06 julho 2011

"Todo dia morre um amor. Quase nunca percebemos, mas todos os dias
morre um amor. Às vezes de forma lenta e gradativa, quase indolor,
após anos e anos de rotina. Às vezes melodramaticamente, como nas
piores novelas mexicanas, com direito a bate-bocas vexaminosos,
capazes de acordar o mais surdo dos vizinhos. Morre em uma cama de
motel ou em frente à televisão de domingo. Morre sem beijo antes de
dormir, sem mãos dadas, sem olhares compreensivos, com gosto de
lágrima nos lábios.
Morre depois de telefonemas cada vez mais espaçados, cartas cada vez
mais concisas, beijos que esfriam aos poucos. Morre da mais completa e
letal inanição.
Todo dia morre um amor. Às vezes com uma explosão, quase sempre com um
suspiro. Todo dia morre um amor, embora nós, românticos mais na teoria
que na prática, relutemos em admitir. Porque nada é mais dolorido do
que a constatação de um fracasso. De saber que, mais uma vez, um amor
morreu. Porque, por mais que não queiramos aprender, a vida sempre nos
ensina alguma coisa. E esta é a lição: amores morrem.
Todos os dias um amor é assassinado. Com a adaga do tédio, a cicuta da
indiferença, a forca do escárnio, a metralhadora da traição. A sacola
de presentes devolvidos, os ponteiros tiquetaqueando no relógio, o
silêncio insuportável depois de uma discussão: todo crime deixa
evidências.
Todos nós fomos assassinos um dia. Há aqueles que, como o Lee Harvey
Oswald, se refugiam em salas de cinema vazias. Ou preferem se esconder
debaixo da cama, ao lado do bicho papão. Outros confessam sua culpa em
altos brados e fazem de pinico os ouvidos de infelizes garçons. Há
aqueles que negam, veementemente, participação no crime e buscam por
novas vítimas em salas de chat ou pistas de danceteria, sem dor ou
remorso. Os mais periculosos aproveitam sua experiência de criminosos
para escrever livros de auto-ajuda, com nomes paradoxais como "O Amor
Inteligente" ou romances açucarados de banca de jornal, do tipo "A
Paixão Tem Olhos Azuis", difundindo ao mundo ilusões fatais aos
corações sem cicatrizes.
Existem os amores que clamam por um tiro de misericórdia: corcéis feridos.
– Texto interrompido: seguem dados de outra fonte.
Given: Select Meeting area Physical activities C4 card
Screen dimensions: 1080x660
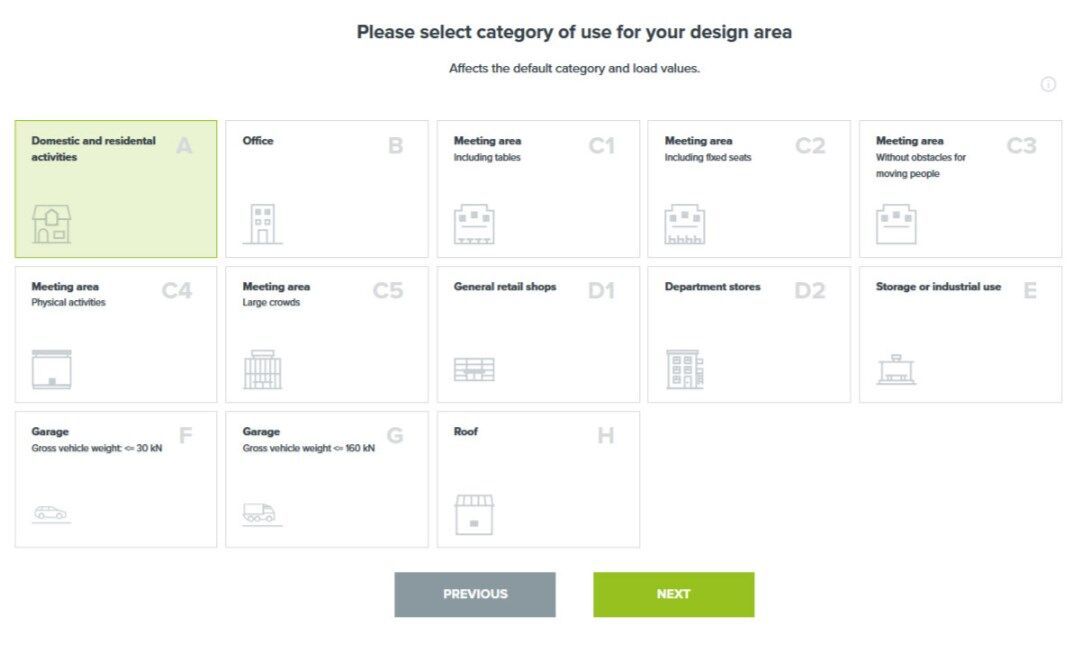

Existem os amores-zumbis, aqueles que se recusam a admitir que
morreram. São capazes de perdurar anos, mortos-vivos sobre a Terra
teimando em resistir à base de camas separadas, beijos burocráticos,
sexo sem tesão. Estes não querem ser sacrificados e, à semelhança dos
zumbis hollywoodianos, também se alimentam de cérebros humanos e
definharão até se tornarem laranjas chupadas.
Existem os amores-vegetais, aqueles que vivem em permanente estado de
letargia, comuns principalmente entre os amantes platônicos que
recordarão até o fim de seus dias o sorriso daquela ruivinha da 4a.
série ou entre fãs que até hoje suspiram em frente a um pôster do
Elvis Presley (e pior, da fase havaiana). Mas titubeio em dizer que
isso possa ser classificado como amor (Bah, isso não é amor. Amor
vivido só do pescoço pra cima não é amor).
Existem, por fim, os amores-fênix. Aqueles que, apesar da luta diária
pela sobrevivência, dos preconceitos da sociedade, das contas a pagar,
da paixão que escasseia com o decorrer dos anos, da mesa-redonda no
final de domingo, das calcinhas penduradas no chuveiro, das toalhas
molhadas sobre a cama e das brigas que não levam a nada, ressuscitam
das cinzas a cada fim de dia e perduram: teimosos, belos, cegos e
intensos. Mas estes são raríssimos e há quem duvide de sua existência.
Alguns os chamam de amores-unicórnio, porque são de uma beleza tão
pura e rara que jamais poderiam ter existido, a não ser como lendas."